DAWN - Features; November 25, 2001

Published November 25, 2001

Rising prices, losing battle

By Nusrat Nasarullah


AN angry housewife asked partly in futility and partly in rage whether the traders who raised prices in Ramazan as a matter of right and routine were blind to the piety and the purity of the holy month and whether these traders were actually observing the spirit of Islam.

But on the other hand an equally agitated bespectacled shopkeeper argued that he too had a family and children to look after in this very month, and that this was the time when he could make some money.
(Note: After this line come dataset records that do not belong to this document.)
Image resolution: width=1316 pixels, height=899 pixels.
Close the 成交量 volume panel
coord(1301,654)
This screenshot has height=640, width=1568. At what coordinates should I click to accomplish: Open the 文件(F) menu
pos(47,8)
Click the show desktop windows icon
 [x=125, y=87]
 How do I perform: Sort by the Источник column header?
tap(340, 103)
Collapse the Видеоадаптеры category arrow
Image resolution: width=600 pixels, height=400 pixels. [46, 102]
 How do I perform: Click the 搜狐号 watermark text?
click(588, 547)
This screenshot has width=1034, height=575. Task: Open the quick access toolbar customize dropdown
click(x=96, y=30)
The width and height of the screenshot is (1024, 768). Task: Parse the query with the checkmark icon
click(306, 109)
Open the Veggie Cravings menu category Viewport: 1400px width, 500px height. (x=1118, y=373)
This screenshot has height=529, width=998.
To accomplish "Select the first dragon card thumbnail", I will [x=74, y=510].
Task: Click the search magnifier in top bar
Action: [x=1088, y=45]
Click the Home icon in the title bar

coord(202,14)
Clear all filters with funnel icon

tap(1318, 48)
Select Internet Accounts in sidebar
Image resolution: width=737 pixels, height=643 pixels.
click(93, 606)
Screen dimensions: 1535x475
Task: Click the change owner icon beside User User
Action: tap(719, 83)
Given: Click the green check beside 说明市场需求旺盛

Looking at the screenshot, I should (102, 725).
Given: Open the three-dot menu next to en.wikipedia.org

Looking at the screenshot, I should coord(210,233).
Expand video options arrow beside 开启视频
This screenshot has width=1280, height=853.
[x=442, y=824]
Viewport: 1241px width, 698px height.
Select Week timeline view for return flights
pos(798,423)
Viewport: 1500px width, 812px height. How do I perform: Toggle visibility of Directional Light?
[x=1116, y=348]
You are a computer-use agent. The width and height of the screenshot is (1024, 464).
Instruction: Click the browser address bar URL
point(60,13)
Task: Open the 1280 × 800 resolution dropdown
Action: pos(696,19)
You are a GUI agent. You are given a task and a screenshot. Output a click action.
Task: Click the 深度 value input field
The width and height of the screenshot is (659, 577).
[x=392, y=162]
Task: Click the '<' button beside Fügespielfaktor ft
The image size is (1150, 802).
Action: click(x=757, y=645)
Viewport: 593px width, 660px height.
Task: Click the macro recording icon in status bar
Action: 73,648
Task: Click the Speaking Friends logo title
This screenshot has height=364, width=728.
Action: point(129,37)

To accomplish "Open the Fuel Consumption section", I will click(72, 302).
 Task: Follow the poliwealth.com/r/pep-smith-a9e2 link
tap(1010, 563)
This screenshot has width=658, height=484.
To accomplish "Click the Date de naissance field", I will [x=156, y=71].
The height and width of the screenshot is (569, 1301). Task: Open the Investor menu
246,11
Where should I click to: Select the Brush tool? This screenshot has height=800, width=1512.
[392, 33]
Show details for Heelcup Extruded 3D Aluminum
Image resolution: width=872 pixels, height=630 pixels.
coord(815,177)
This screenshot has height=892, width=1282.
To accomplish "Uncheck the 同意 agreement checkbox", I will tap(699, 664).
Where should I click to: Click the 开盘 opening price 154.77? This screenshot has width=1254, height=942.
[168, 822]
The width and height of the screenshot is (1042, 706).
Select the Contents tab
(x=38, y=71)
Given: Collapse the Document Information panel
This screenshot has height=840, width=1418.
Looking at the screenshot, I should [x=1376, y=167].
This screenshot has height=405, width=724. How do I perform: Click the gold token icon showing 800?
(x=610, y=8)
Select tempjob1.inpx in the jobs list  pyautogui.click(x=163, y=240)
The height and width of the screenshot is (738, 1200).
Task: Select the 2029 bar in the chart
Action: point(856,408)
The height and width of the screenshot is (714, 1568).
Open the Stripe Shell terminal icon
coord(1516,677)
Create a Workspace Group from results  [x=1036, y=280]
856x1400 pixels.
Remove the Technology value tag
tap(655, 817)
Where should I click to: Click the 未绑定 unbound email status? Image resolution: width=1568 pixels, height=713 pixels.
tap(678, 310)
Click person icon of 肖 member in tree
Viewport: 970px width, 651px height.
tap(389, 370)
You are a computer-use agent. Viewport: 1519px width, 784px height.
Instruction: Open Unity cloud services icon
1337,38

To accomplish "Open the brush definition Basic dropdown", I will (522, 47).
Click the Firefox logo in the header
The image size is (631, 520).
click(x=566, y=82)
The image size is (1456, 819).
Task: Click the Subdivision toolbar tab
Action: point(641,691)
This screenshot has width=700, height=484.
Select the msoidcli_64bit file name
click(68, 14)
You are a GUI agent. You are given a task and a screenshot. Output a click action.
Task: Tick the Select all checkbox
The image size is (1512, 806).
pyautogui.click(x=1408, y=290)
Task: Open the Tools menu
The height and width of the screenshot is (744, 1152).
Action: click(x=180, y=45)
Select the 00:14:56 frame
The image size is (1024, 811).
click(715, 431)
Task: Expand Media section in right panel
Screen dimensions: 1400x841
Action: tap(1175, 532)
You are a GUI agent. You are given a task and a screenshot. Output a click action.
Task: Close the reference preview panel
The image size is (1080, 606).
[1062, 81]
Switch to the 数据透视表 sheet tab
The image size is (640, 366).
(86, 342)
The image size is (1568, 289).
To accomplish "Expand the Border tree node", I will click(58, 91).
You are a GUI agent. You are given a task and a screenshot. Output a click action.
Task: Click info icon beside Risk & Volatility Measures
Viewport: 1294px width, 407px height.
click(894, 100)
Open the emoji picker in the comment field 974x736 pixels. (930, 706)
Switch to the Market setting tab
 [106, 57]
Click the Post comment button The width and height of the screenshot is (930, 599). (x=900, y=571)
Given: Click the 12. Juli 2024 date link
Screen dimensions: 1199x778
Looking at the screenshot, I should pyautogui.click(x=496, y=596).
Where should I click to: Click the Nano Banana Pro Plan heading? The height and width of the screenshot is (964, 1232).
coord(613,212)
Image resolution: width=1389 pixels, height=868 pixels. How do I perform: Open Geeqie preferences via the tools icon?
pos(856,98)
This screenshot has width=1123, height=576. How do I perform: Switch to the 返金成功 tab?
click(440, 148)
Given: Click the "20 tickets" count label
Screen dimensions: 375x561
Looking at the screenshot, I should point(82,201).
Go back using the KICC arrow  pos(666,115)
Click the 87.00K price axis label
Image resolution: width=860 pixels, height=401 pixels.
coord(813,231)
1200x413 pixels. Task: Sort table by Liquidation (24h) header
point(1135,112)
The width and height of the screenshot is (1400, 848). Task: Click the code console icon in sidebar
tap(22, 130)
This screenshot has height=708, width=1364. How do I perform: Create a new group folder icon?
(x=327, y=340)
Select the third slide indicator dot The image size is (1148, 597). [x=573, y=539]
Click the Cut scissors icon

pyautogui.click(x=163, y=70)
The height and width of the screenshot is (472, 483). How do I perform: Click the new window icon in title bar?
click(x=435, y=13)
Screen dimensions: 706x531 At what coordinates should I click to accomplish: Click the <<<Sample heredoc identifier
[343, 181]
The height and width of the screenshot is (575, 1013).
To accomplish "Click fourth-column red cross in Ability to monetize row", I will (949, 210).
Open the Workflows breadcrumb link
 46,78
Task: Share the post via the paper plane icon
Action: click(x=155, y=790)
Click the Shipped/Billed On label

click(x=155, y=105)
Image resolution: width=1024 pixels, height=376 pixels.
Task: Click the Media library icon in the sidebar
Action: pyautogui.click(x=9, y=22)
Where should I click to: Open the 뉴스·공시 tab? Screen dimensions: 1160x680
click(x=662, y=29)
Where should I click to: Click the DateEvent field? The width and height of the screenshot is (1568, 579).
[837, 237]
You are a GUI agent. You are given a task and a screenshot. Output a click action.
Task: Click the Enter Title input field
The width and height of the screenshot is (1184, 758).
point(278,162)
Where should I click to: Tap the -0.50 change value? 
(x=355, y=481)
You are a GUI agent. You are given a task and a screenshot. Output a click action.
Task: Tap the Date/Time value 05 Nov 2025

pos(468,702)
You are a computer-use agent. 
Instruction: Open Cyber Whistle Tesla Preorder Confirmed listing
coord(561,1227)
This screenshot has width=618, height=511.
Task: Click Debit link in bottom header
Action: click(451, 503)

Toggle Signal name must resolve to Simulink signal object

Of course there are arguments and counter arguments on all sides, to this familiar phenomena of rising prices in Ramazan, not just in the case of foodstuffs, but to just about everything that is high in demand in this period, where consumerism and extravagance are in sharp contrast to what the spiritual values of Ramazan call for.

For as long as one’s memory can be stretched it has been a long struggle by successive administrations to rein in traders at all levels, in this city, to be reasonable in their price structure. But given the failure of officialdom, historically speaking, and taking into account the plummeting of ethical values in society, prices have risen sharply, and defiantly. And now official sources concede that it just isn’t possible to manage the problem due to the enlarged scale on which it exists. Not just is it apparently a challenge in terms of rules, or law, or procedure, but there is also missing or unavailable the sheer manpower to control traders in a city that has grown beyond one’s compehension.

What has made matters still more frustrating is that while newspapers, every time Ramazan begins focus (amidst familiar sermons and reminders on the virtues of being honest and pious) on the problem of prices having gradually risen, there is no real consumer body, that acts as a propelling force. No public opinion platform, nor consumer resistance, no organisation that really seeks to fight for citizen’s causes. None of the earnestness of consistent approach, and the militancy of the dogged that would go hand in hand with official agencies that do make some patchy effort sometimes.

But this time evidently the picture is different. While newspapers have in the very first week of Ramazan made their contribution towards a protest about an unchecked rise in prices of items that are sought at this time the Sindh government has also taken a backseat, and handed over responsibility to the City government. But the town nazims and their teams have been unable to check the price hike, reportedly because they are powerless, and even the system of district magistrates and SDMs doesn’t exist any more.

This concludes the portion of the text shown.